Pero tal vez lo que llamaba locura no fuera más que el deseo de que todas las gatas se enamorasen de mi sombra, de mis andares distinguidos, jamás altivos sino más bien delicados, como si caminase sobre las nubes y no sobre la bacheada calzadinha lisboeta. Nunca tropezaba frente a las gatas, aunque a veces fingía una cojera con estilo con el único propósito de demorar mis pasos y que ellas se quedasen prendadas de mi estampa y yo de sus ojos, quién sabe si pérfidos o sinceros. Luego llegaron los besos, los arrumacos, los galanteos y los refocilos con los que iba trazando la cartografía sentimental de la ciudad, porque de lo contrario mi vida no hubiera sido más que un puñado de episodios sexuales desperdigados sin solución de continuidad: los orgasmos de Maria silenciados por el traqueteo de los tranvías en una calle sinuosa de Madragoa; el corazón dividido por las hermanas Virtudes que moraban a uno y otro lado del río y que me obligaban a vivir en el tránsito irreal de los transbordadores marítimos; las caricias soterradas de Eloisa en la oscuridad de las veladas en el bar Loucos e Sonhadores; las órdenes que me daba la estatua del mariscal Saldanha para que rompiese la gélida resistencia de Hanna; y decenas de efímeros amoríos que se iban repitiendo todos los días en un deambular caótico por las entrañas de la ciudad.

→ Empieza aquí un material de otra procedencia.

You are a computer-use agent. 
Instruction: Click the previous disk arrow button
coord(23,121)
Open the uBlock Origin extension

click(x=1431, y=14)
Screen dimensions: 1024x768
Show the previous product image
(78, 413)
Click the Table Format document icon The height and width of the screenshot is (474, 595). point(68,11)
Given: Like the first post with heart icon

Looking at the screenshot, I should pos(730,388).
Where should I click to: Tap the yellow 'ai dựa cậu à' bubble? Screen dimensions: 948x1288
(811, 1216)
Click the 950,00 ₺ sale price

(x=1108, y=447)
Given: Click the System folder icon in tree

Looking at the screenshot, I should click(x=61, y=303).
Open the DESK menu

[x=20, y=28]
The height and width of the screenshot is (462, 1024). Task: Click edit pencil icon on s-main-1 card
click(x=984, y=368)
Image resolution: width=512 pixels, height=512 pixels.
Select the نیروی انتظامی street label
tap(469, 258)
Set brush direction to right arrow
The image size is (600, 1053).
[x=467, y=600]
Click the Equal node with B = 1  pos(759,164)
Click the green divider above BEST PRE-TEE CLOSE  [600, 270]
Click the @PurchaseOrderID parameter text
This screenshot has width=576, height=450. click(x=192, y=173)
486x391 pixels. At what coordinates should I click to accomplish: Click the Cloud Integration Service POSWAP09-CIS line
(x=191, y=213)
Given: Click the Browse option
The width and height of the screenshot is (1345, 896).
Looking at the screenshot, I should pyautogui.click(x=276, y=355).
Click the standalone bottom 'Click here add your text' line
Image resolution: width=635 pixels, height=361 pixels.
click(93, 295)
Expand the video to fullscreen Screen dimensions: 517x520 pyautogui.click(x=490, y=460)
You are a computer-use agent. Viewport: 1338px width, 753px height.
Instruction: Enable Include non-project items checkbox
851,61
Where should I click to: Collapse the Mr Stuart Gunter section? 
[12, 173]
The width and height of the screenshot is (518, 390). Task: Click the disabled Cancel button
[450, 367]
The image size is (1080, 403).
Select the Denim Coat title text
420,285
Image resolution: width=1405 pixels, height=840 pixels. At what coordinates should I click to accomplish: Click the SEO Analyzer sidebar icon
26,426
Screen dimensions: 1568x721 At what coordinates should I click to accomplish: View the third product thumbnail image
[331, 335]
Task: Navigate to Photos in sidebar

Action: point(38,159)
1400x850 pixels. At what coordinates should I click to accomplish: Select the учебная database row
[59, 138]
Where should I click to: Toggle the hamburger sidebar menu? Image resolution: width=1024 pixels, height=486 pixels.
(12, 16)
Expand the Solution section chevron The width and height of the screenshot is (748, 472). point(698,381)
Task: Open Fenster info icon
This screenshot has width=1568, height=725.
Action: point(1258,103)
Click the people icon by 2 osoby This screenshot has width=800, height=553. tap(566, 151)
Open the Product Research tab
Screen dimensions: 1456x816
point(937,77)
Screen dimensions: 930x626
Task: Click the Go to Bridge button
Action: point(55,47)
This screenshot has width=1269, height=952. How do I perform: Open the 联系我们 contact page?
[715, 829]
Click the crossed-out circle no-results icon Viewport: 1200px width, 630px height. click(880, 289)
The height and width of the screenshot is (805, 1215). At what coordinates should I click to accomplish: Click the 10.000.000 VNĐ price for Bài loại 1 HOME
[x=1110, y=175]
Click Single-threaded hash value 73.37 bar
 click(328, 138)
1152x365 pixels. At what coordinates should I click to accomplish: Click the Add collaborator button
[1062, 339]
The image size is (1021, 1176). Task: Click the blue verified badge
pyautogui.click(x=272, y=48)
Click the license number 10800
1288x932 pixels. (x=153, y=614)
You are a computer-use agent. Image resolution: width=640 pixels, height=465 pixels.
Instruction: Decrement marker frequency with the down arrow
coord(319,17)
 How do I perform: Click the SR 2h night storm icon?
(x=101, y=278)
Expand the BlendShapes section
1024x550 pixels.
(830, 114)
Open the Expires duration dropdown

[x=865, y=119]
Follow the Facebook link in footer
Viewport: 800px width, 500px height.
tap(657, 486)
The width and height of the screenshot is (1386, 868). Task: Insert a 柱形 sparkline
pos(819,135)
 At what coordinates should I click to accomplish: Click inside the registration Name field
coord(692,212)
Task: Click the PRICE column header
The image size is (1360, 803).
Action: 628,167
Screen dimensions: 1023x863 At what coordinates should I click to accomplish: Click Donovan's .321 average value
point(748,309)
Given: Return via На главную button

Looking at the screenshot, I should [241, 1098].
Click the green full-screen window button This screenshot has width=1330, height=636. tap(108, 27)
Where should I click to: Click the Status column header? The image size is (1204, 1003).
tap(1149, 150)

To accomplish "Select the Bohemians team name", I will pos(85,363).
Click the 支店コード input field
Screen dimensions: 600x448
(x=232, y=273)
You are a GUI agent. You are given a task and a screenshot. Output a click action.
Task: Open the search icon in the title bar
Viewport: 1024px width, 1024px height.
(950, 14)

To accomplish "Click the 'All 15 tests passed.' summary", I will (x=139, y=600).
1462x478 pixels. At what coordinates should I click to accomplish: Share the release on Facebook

Pero cómo explicar que no eran hechos aislados, sino la continuidad de una historia, una única vida, una misma mujer a la que yo amaba dispersa en el cuerpo de docenas de mujeres diferentes. Porque si mi vida era una feliz casualidad, sabía que lo menos casual que existía en ella era acostarme en un tálamo de la rua das Damas y amanecer en otro lecho de un cuarto desconocido de la rua Menino de Deus. Y las sábanas siempre eran distintas y la mujer siempre era otra. ¿Dónde habrás dejado los calzones, Leoncio? Porque siempre los perdía en los confines de la noche, los abandonaba como quien abandona su patria, con una nostalgia irremediable pero sabiendo que la vida sigue y, aunque tenía la absurda esperanza de que mi ropa interior regresase a casa, el único que regresaba era yo.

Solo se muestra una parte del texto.